Which approach is correct?  As the old adage says "anybody can say anything about anything".  There isn't really anything intrinsically "wrong" with either including or excluding "shortcut" properties.  I am guessing that the reason why your ontology has them and DSW doesn't may be a reflection of the reasons why the ontologies were created.  From what you've said in the past, I gather that you would like to facilitate assembling masses of metadata in triple stores and run SPARQL queries on them to discover interesting things.  Cam and I want to make it possible to apply GUIDs to very diverse kinds of things and be able to track what happens to them if they end up in different places.  These are not necessarily mutually exclusive desires, but they do represent a difference in outlook.  I know virtually nothing about SPARQL, but at the risk of exposing myself as an ignoramus, I'm going to mention SPARQL queries in this post anyway.  I assume from your examples that it is relatively easy to run a query to discover resources that are one object property-step away from a subject resource.  I would assume that it would be much more difficult to run such queries on things that are five object property-steps apart.  For example, if one wanted to know all of the instances of txn:SpeciesConcept's that occurred at a dwc_area:Area all one would have to do is to search for all of the objects of the txn:areaHasObservedSpeciesConcept properties for instances of that particular dwc_area:Area in a triple store.  In DSW, one would need to look for all of the dwc:Events that happened at that dcterms:Location, then find all of the dwc:Occurrences that happened at those dwc:Events, then find out which dsw:Individuals were represented in those dwc:Occurrences, then look up all of the dwc:Identifications for those dsw:Individuals, and finally make a non-redundant list of dwc:Taxon instances that were represented in those dwc:Identifications.  I don't know if there is a simple SPARQL query for that, but I doubt it.  So from the standpoint of querying, the "shortcut" property method that taxonconcept.org uses is much better.

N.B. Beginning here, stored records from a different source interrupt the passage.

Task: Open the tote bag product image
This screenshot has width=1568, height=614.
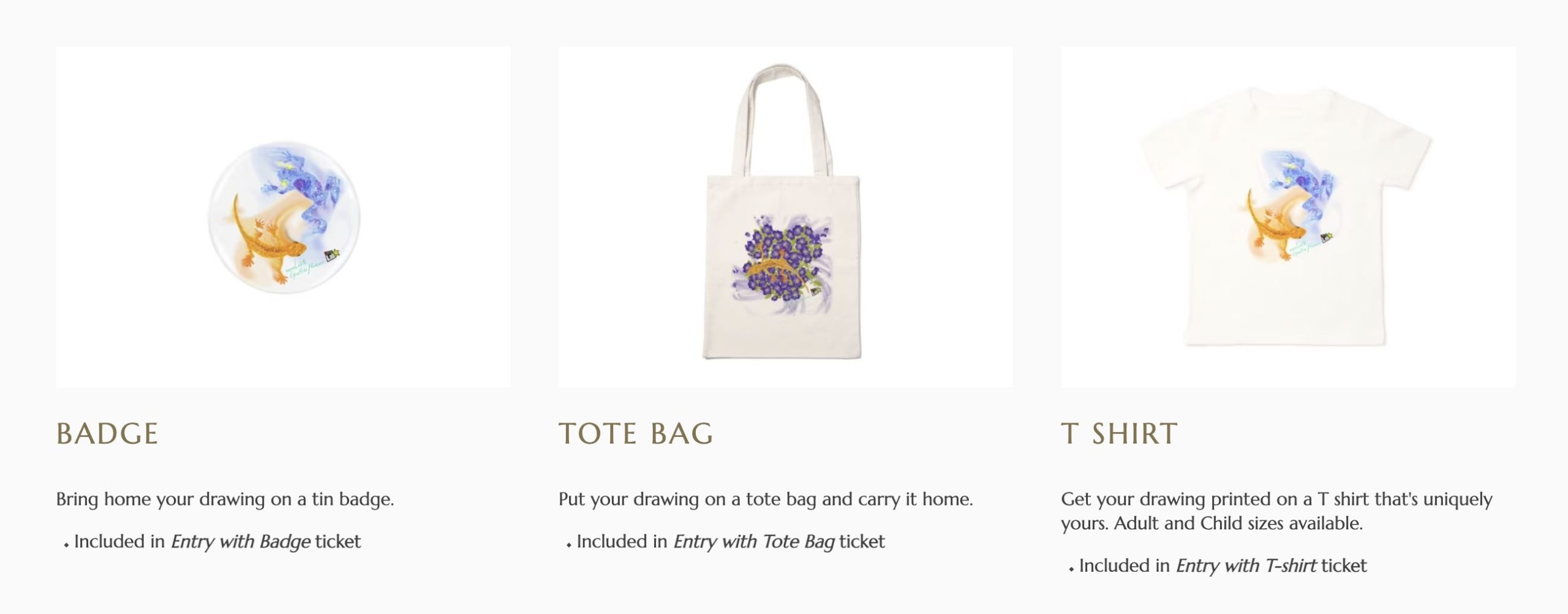Action: point(785,217)
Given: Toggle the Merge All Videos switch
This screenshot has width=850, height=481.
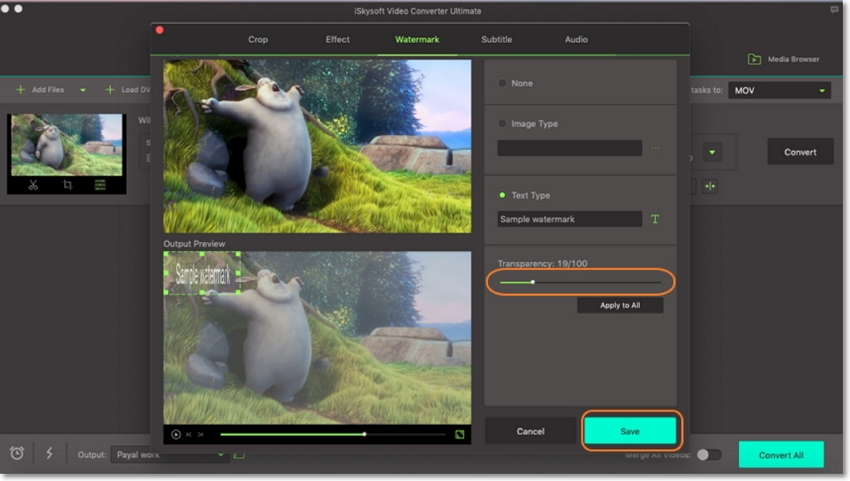Looking at the screenshot, I should click(708, 455).
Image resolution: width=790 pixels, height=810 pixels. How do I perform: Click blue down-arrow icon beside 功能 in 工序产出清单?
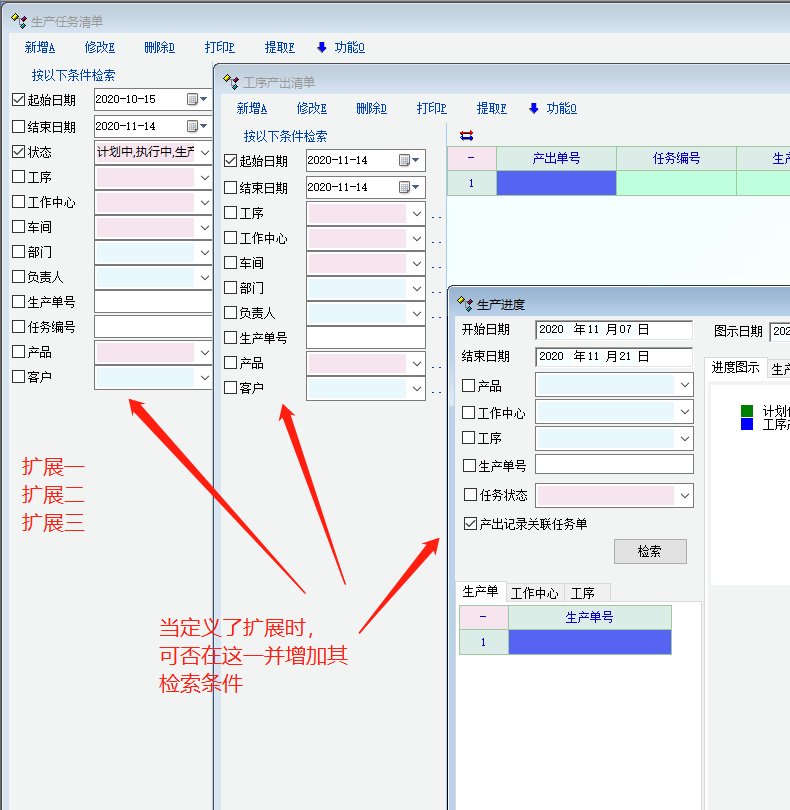point(533,109)
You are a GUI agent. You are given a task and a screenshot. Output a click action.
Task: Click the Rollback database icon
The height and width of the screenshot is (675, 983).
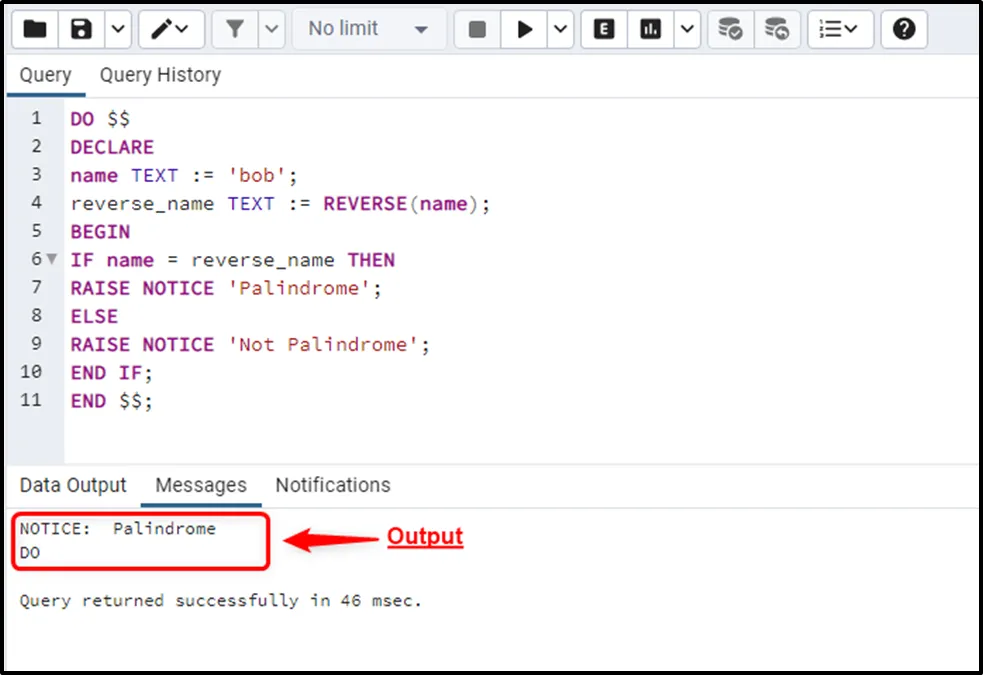pos(776,29)
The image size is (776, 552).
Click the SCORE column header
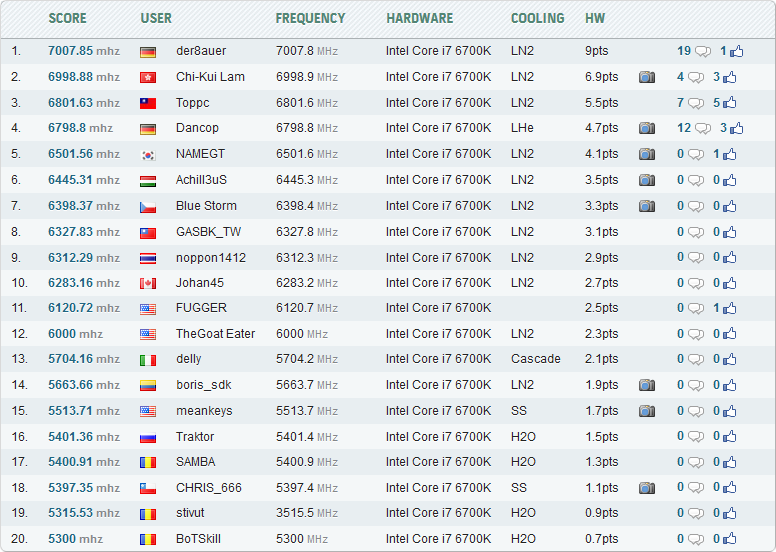tap(67, 18)
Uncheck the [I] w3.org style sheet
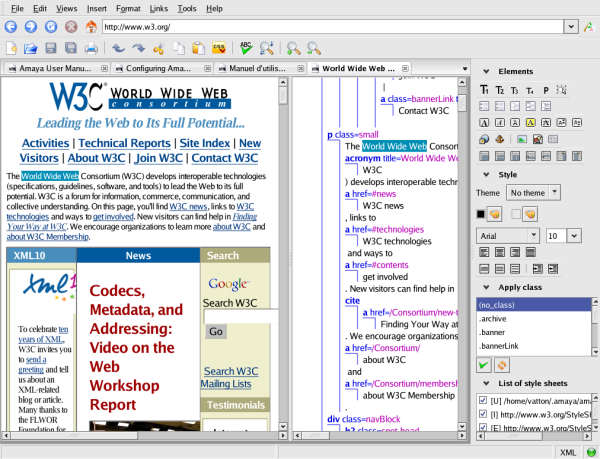This screenshot has width=600, height=459. (x=485, y=416)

However, there is an important problem with the "shortcut" strategy.  In order to be able to make a simple query that makes use of single-step properties, one must know what kind of query a user will want to make and then make sure that there is a shortcut property that connects the classes of interest.  This requires either a crystal ball to be able to predict what people are interested in asking, or just making up properties for every possible shortcut.  If I'm doing the math right, with the 6 classes that are included in the existing DwC plus IndividualOrganism (or SpeciesIndividual if you prefer), there would be 15 connections among the classes which would make 30 object properties required to connect them if one wanted every connection to have a pair of inverse properties to enable going in either direction.  If one included the Token class, that would make 21 pairs.  The burden would then fall on the metadata provider to provide values for all of those properties. And although 21 connections doesn't sound that bad, there could actually be a lot more actually property assignments than that because there isn't any restriction that says that there will only be one value for a property.  If an organism has two Identifications, then every xxxHasIdentification kind of property is going to have two values.  If there are many Identifications (e.g. http://bioimages.vanderbilt.edu/rdf/examples/lsu000/0428.rdf) there would be many values.  Essentially, the metadata provider is left with the job of pre-running every kind of query that a user could possibly want to do.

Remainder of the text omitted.